The Reason Your Steak Is Gray
If you've ever eaten a banana with a spotted peel, or guacamole that has browned on the surface due to being left out too long, you know that color isn't always an indicator of bad tasting food. Despite the fact that a little bit of color change is usually harmless, we eat with our eyes first, and gray steak for example, isn't exactly appetizing. Fortunately however, grayness after cooking isn't a sign that there's something wrong with the meat, Cook's Country explains. Instead it's a result of the steak being a little too wet before you put it on the grill or stove.
In order to get that signature brown crust and sear, it's important to remove any excess moisture from the meat, which can easily be done by blotting it with a paper towel beforehand. According to Prevention, if you skip this step, the residual liquid will cause the steak to steam rather than grill, and a steak won't brown if it's steamed.

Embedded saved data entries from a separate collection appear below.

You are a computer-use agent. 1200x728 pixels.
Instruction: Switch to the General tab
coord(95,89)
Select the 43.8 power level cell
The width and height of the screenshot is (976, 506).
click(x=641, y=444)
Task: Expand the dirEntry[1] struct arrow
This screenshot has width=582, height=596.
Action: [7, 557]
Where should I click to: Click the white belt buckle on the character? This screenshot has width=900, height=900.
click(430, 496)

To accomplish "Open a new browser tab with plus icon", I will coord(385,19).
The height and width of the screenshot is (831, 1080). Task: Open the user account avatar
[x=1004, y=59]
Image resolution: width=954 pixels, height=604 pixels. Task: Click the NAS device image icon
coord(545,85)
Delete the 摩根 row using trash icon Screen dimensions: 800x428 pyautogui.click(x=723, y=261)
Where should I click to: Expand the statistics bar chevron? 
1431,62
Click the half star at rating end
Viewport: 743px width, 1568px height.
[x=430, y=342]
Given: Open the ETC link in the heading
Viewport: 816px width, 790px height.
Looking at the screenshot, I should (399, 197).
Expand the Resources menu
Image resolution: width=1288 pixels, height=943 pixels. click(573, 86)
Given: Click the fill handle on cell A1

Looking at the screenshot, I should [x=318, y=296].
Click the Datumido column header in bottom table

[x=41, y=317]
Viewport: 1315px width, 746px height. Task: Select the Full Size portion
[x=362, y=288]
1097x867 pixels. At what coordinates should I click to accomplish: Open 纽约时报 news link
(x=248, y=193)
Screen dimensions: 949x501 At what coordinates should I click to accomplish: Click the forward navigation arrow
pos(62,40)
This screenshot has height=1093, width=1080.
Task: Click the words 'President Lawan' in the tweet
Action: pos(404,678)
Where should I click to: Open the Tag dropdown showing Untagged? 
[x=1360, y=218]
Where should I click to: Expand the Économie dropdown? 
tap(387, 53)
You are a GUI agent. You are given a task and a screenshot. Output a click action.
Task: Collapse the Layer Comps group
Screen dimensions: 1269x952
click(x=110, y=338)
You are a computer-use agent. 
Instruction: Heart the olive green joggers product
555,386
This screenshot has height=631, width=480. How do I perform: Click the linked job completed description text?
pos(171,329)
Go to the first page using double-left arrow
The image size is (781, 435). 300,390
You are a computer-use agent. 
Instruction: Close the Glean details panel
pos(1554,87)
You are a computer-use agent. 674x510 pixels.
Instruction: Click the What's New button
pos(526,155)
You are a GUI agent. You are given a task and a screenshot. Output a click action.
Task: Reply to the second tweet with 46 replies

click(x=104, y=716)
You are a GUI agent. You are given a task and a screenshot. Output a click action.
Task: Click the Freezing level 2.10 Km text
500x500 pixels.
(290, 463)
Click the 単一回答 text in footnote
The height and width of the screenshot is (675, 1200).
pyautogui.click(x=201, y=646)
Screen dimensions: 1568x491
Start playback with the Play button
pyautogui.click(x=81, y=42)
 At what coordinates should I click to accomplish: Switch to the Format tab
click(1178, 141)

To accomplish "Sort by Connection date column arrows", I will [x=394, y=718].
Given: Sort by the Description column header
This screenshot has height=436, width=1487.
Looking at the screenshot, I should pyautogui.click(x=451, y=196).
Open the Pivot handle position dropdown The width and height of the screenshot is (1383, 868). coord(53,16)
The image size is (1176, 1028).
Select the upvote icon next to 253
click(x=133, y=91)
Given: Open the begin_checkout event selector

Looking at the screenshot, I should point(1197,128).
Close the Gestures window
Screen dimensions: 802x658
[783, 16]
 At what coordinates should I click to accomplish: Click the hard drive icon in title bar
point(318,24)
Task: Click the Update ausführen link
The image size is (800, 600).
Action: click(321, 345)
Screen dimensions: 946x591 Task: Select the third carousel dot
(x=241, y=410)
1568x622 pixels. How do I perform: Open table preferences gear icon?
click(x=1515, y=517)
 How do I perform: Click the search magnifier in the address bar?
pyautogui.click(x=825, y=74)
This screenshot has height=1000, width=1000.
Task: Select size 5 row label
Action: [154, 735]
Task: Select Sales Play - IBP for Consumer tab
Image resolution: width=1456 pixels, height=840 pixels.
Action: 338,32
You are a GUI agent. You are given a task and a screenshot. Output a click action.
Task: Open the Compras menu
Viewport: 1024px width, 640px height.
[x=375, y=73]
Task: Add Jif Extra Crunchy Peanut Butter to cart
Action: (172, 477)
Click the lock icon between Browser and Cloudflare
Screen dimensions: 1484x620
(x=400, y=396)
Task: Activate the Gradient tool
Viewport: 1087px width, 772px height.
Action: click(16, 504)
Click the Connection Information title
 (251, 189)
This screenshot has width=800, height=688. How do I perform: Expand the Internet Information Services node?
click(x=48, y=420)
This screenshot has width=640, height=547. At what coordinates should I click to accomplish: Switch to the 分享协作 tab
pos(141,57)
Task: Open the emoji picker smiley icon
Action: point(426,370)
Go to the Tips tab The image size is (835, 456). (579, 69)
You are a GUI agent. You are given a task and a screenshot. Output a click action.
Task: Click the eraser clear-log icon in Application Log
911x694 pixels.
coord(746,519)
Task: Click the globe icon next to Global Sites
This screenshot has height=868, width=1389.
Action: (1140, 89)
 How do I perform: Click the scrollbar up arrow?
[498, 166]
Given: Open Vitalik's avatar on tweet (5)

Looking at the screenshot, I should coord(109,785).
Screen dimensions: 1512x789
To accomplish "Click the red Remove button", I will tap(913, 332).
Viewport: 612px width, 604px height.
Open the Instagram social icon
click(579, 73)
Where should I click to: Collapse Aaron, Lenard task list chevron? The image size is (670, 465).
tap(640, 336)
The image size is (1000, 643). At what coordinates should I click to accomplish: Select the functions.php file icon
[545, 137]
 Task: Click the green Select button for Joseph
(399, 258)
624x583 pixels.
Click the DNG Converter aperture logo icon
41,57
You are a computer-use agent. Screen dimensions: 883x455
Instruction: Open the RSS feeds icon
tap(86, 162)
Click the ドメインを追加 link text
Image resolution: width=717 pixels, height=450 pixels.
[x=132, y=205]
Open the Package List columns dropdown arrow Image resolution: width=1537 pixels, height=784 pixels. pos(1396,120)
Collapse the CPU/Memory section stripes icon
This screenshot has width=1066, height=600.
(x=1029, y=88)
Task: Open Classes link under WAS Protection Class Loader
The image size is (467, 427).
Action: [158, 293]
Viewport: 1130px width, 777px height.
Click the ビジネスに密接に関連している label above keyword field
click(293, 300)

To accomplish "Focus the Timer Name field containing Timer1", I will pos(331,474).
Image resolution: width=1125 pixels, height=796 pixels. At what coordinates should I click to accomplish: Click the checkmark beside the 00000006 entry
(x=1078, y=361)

Steak can also turn gray prior to cooking
A steak that has turned gray after cooking isn't the same as a steak that was already gray in its raw state. According to My Chicago Steak, this form of graying, a process known as metmyoglobin, occurs when a protein in the muscle tissue called myoglobin interacts with oxygen. "Myoglobin's chemical compound contains iron, which after a few days of oxygen exposure, will oxidize," the company explains. The result of metmyoglobin is a loss of color that makes your steak appear gray instead of red, even before it hits the grill.
Gray steak, however, isn't necessarily unsafe to eat, as color varies across different cuts of beef. Flank steak, for example, is naturally redder than strip steak. Insider further elaborates that gray steak is actually a fairly common occurrence, and it can be cooked and consumed safely, provided that it isn't slimy or giving off an unpleasant odor.